[START Input]
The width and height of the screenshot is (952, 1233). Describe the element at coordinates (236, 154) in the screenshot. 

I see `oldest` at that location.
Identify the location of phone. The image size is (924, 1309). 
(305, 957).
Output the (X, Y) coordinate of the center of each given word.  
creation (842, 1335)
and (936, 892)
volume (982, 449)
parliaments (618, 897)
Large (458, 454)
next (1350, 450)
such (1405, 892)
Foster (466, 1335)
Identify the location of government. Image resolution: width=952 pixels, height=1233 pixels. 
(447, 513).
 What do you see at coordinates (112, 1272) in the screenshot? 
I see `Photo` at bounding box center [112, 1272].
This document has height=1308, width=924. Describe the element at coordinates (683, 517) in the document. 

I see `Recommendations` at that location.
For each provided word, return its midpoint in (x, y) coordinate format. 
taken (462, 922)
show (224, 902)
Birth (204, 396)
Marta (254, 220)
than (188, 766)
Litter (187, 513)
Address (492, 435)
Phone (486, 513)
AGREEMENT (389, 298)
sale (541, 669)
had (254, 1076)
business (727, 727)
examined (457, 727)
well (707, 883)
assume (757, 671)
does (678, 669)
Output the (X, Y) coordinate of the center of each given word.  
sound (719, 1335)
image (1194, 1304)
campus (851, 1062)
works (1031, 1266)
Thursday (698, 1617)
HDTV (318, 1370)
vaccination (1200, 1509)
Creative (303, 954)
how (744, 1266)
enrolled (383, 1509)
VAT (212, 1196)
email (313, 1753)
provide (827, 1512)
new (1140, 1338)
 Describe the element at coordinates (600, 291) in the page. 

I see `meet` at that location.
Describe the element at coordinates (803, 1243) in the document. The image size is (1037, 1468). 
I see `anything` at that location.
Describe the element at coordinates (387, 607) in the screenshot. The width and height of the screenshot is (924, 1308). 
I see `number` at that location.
[END Input]
*What is being asked*
Copy out the material word for word, starting at the line that contains "works (1031, 1266)" and ending with the final line of the material.

*The output*
works (1031, 1266)
Thursday (698, 1617)
HDTV (318, 1370)
vaccination (1200, 1509)
Creative (303, 954)
how (744, 1266)
enrolled (383, 1509)
VAT (212, 1196)
email (313, 1753)
provide (827, 1512)
new (1140, 1338)
 Describe the element at coordinates (600, 291) in the page. 

I see `meet` at that location.
Describe the element at coordinates (803, 1243) in the document. The image size is (1037, 1468). 
I see `anything` at that location.
Describe the element at coordinates (387, 607) in the screenshot. The width and height of the screenshot is (924, 1308). 
I see `number` at that location.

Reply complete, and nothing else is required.